## Texto fornecido
A referência à pandemia e à forma como a atual presidência da Câmara do Porto lidou com a crise sanitária, social e económica será, certamente, um dos temas da campanha eleitoral. Moreira vai tentar fazer valer os seus méritos neste processo — depois de uma fase inicial delicada, a cidade do Porto conseguiu estabilizar os números e dar uma resposta assertiva e relativamente consensual nesse plano. O candidato independente fará de tudo para explorar um capital político que entende gozar.
“Mas, todos sabem que o meu projeto preferido sempre foi o Matadouro (que retirámos da lista de património a alienar). E que penou pelos labirintos do Tribunal de Contas. É um projeto que irá criar uma nova centralidade, revitalizando Campanhã e toda zona oriental, tal como aconteceu com a zona da Expo, em Lisboa, mas com uma grande diferença: lá foi com dinheiro do Poder Central, aqui tivemos o engenho de motivar os privados”

## Os dados
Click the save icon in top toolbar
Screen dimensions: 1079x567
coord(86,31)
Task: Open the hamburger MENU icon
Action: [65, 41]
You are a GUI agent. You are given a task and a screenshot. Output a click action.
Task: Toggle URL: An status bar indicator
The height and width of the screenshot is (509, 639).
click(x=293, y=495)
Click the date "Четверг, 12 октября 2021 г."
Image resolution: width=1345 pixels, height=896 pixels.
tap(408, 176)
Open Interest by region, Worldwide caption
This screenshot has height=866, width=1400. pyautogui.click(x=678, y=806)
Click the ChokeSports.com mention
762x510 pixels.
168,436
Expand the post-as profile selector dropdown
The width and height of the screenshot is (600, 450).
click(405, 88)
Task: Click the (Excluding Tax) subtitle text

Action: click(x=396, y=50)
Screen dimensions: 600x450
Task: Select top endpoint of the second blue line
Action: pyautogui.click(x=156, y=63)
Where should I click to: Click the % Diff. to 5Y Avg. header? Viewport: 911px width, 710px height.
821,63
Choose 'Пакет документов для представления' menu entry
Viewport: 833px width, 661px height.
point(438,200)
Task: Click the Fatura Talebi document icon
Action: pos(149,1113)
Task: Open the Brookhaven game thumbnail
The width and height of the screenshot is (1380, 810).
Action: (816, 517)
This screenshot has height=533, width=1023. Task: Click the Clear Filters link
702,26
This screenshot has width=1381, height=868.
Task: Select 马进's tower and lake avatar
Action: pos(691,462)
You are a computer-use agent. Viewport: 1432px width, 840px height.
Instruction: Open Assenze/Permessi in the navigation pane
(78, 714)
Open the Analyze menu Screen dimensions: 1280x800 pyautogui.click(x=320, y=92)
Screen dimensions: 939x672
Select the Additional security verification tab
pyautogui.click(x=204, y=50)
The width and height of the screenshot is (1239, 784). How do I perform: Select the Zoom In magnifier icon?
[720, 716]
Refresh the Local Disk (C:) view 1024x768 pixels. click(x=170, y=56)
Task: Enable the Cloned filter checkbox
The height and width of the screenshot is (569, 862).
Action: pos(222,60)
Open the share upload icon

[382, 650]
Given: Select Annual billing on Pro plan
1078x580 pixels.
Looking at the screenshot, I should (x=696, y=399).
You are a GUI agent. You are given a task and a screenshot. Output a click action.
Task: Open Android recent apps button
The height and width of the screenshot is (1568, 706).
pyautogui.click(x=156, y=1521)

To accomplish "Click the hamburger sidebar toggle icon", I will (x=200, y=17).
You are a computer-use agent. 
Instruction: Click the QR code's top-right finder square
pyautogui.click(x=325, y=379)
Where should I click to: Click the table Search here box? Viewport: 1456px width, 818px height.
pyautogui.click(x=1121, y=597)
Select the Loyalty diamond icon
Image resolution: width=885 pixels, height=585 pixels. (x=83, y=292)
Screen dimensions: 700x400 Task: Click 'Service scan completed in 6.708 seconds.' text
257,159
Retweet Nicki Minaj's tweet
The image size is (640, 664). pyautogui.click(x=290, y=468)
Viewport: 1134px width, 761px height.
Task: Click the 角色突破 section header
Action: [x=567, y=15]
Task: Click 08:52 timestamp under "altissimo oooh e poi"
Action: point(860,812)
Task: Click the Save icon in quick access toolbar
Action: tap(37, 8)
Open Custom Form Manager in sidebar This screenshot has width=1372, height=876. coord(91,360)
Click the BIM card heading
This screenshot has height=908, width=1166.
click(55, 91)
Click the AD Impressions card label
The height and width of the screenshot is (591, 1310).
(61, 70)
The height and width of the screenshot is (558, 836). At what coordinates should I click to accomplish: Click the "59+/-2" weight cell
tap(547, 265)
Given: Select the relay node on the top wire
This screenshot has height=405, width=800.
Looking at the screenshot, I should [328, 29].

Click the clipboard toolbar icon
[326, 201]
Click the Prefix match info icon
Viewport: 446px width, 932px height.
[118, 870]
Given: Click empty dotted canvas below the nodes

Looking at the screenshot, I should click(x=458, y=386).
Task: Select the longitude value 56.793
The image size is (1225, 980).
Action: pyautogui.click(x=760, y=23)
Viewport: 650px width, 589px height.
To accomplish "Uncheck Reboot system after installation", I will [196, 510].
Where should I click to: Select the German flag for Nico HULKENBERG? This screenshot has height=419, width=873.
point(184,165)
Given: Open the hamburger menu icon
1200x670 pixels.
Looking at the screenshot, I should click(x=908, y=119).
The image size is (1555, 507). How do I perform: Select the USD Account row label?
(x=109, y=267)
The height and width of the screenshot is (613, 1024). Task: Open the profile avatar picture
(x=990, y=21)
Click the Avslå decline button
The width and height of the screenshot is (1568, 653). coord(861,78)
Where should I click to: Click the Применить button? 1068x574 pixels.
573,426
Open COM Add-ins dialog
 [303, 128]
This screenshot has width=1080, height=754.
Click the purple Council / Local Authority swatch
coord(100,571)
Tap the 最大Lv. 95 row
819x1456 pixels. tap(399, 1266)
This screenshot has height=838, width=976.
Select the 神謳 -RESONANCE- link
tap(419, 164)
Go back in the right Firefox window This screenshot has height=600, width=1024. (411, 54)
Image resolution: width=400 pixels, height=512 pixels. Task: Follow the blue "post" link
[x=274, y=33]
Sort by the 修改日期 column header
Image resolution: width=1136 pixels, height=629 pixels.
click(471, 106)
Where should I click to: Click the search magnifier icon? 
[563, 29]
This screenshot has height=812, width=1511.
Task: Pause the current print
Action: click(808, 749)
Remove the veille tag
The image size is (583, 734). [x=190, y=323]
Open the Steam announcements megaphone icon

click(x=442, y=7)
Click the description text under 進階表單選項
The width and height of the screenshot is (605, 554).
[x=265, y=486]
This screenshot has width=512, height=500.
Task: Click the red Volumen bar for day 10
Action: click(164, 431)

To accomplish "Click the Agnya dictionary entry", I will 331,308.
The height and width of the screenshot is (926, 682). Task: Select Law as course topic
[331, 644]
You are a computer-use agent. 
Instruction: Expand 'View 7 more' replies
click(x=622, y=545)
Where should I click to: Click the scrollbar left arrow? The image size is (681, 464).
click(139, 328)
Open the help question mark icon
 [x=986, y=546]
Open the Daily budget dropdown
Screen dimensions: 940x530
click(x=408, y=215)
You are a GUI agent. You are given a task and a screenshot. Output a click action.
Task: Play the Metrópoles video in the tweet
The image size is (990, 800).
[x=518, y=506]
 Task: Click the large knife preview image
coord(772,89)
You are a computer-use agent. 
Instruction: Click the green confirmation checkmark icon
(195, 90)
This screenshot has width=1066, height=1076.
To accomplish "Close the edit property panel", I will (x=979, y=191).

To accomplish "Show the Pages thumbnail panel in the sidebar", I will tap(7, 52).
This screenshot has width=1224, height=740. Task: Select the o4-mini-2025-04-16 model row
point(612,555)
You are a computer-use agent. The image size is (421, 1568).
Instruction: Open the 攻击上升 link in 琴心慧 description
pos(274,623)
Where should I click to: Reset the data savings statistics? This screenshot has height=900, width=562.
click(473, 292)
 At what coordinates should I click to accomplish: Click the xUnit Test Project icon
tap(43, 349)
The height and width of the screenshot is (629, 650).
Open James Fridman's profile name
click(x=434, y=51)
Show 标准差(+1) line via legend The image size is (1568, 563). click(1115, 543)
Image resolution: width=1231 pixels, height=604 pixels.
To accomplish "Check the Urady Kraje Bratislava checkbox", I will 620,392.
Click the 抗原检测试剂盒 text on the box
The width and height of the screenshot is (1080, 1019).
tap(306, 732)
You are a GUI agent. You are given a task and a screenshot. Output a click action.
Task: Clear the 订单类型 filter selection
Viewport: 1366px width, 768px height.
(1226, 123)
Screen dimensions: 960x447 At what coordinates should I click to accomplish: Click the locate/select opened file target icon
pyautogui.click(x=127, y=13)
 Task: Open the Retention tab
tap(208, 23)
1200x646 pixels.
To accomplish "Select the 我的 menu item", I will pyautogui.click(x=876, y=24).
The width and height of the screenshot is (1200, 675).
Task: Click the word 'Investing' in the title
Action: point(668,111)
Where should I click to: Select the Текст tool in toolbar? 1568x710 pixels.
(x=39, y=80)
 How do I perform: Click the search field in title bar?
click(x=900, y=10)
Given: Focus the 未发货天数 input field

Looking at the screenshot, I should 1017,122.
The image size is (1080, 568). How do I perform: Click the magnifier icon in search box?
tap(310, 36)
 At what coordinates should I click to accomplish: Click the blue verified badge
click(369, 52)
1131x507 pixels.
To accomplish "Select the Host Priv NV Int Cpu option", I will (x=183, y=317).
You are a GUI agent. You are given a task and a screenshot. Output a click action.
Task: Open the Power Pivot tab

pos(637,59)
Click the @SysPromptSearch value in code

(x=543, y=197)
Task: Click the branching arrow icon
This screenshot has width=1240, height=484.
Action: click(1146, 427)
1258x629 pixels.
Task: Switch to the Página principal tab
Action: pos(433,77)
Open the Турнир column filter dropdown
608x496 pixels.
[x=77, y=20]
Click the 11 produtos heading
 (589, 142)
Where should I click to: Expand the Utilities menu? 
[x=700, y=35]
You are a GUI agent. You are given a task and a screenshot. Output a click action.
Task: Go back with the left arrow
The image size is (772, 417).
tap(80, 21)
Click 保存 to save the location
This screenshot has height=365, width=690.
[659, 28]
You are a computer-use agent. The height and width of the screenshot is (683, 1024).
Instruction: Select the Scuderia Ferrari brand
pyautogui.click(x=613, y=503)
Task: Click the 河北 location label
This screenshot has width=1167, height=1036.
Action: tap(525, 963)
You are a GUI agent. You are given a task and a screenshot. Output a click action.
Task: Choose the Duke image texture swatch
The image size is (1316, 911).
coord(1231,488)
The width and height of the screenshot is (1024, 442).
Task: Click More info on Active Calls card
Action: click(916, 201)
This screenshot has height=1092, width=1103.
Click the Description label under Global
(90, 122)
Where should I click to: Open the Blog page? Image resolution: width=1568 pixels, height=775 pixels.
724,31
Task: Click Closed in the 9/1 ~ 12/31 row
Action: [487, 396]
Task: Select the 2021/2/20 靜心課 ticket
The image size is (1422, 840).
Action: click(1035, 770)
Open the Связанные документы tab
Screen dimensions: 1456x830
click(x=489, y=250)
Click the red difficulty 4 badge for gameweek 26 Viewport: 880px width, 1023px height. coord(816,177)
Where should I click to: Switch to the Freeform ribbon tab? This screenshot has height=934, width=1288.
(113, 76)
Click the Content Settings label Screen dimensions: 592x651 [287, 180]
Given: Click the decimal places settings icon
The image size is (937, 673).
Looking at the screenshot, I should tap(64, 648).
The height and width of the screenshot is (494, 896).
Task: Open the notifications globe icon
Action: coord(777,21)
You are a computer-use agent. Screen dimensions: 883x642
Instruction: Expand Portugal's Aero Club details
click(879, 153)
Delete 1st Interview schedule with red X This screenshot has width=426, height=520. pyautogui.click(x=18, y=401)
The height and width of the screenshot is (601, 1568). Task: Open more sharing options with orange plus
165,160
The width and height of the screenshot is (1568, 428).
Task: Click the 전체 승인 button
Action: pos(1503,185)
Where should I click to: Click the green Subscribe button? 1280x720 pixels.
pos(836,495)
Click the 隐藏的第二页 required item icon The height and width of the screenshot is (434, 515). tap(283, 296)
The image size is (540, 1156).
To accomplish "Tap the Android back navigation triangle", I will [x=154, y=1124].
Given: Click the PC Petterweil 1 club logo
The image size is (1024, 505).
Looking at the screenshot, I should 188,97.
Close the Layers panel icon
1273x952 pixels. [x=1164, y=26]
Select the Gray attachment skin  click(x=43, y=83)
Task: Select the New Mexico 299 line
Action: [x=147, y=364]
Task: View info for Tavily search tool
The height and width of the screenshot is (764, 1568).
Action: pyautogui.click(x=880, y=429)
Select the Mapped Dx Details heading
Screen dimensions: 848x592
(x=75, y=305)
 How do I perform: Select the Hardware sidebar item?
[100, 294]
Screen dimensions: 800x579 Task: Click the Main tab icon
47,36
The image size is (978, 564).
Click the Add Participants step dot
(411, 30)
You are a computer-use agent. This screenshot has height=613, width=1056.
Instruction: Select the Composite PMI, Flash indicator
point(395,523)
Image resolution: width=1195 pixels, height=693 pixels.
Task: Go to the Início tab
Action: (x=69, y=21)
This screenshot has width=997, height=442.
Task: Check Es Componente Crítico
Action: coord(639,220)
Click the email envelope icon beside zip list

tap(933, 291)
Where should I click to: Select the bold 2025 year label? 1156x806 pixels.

## Instruções de trabalho
Responda às perguntas seguintes com base no texto fornecido, numerando as respostas da mesma forma.
1. Como é designado Moreira enquanto candidato?
2. Que projeto é apresentado na citação como o preferido?
3. Com que zona de Lisboa se compara a nova centralidade prevista para Campanhã?

## A sua resposta
1. Candidato independente.
2. O Matadouro.
3. Com a zona da Expo.